This would undoubtedly lead to a systematic invasion of privacy of online
communications. Therefore, the UK version of the `Big Brother' would
emerge.
It looks like politicians change their minds without warning or simply bow
to pressure. Therefore, we cannot trust them. The current views of Jack Straw
and the DTI proposals which were launched in March 1997 are also in clear
contrast with the EU communication paper mentioned throughout this article.

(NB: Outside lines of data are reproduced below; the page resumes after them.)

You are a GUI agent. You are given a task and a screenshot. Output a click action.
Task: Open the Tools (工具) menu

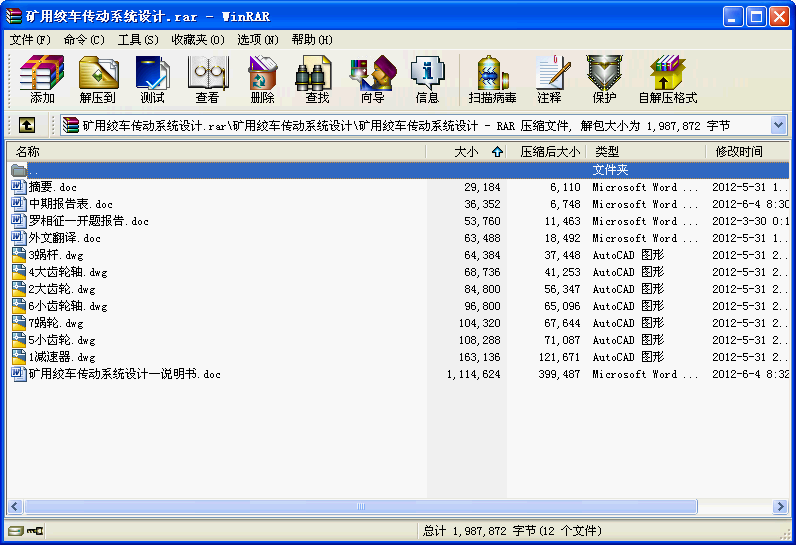point(138,39)
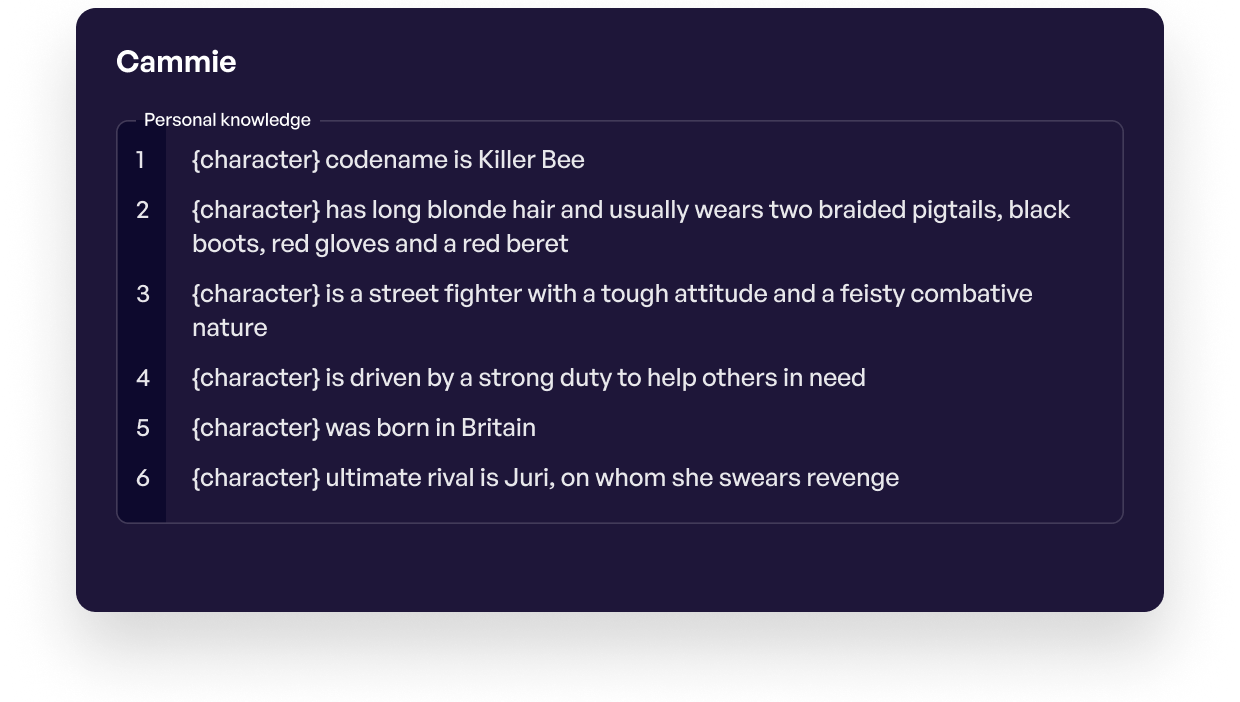Click the Personal knowledge field label
1240x702 pixels.
[227, 120]
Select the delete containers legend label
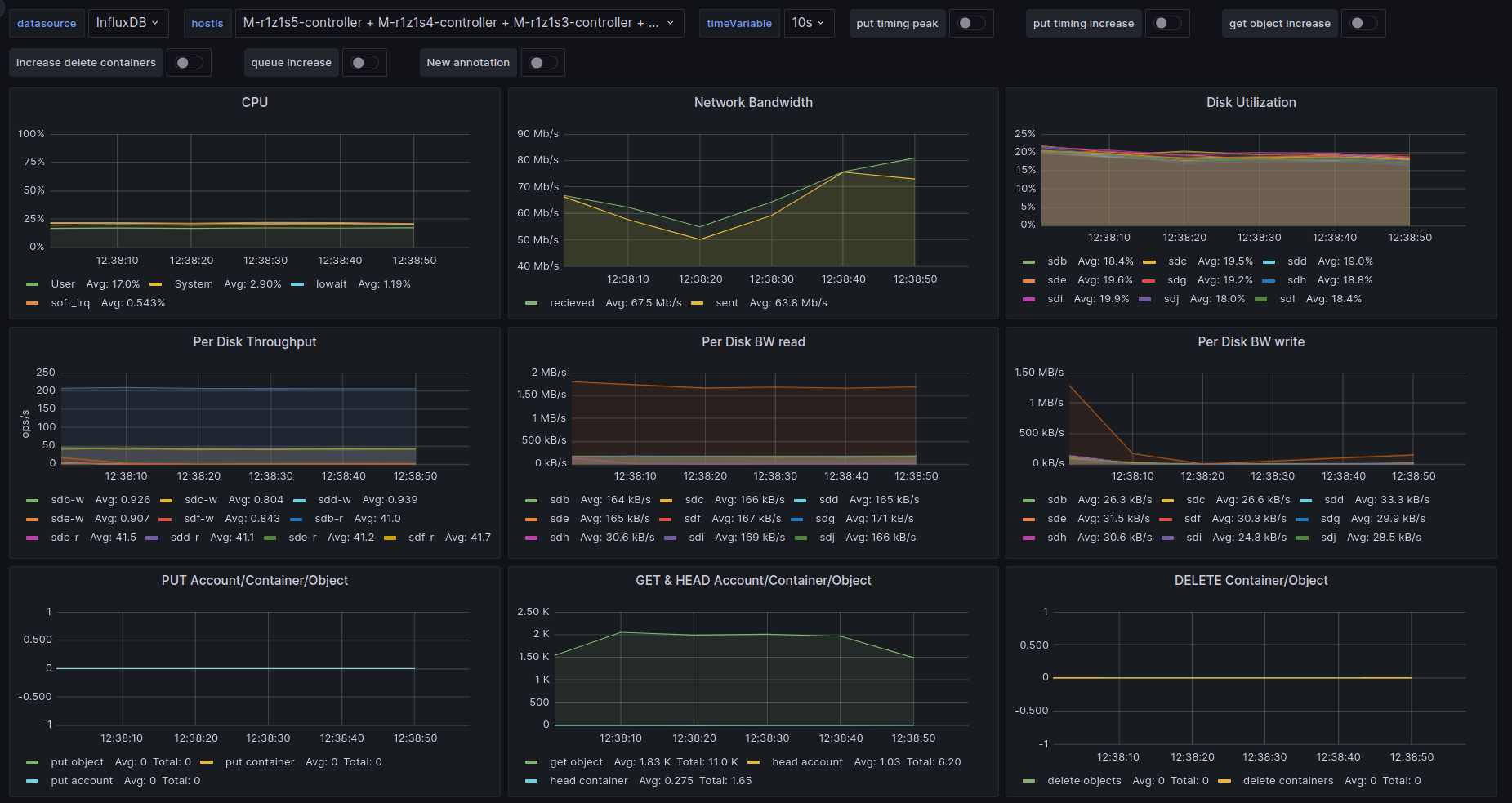This screenshot has height=803, width=1512. tap(1287, 781)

The EU communication paper on encryption stated that:
`...most of the (few) criminal cases involving encryption that are quoted as examples for the need of regulation concern "professional" use of encryption. It seems unlikely that in such cases the use of encryption could be effectively controlled by regulation.'
Criminals cannot be entirely prevented from having access to strong encryption and from bypassing escrowed encryption. Benefits of regulation for crime fighting are therefore not easy to assess and often expressed in a fairly general language. However control measures could make use of encryption for criminal activities more difficult and cumbersome (EU Communication paper).
The Global Internet Liberty Campaign, criticised the change of policy in Britain with a member statement which was signed by 22 organisations world-wide in February 1998. The GILC member statement concluded that `mandatory key recovery policies would make Britain a second-class nation in the Information Age.' (see GILC Member Statement, 1998)
Top | Contents | Bibliography
` ... and it will fall out as in a complication of diseases, that by applying a remedy to one sore, you will provoke another; and that which removes the one ill symptom produces others....' (More, 1516, see also Lerch, & Gray, 1997)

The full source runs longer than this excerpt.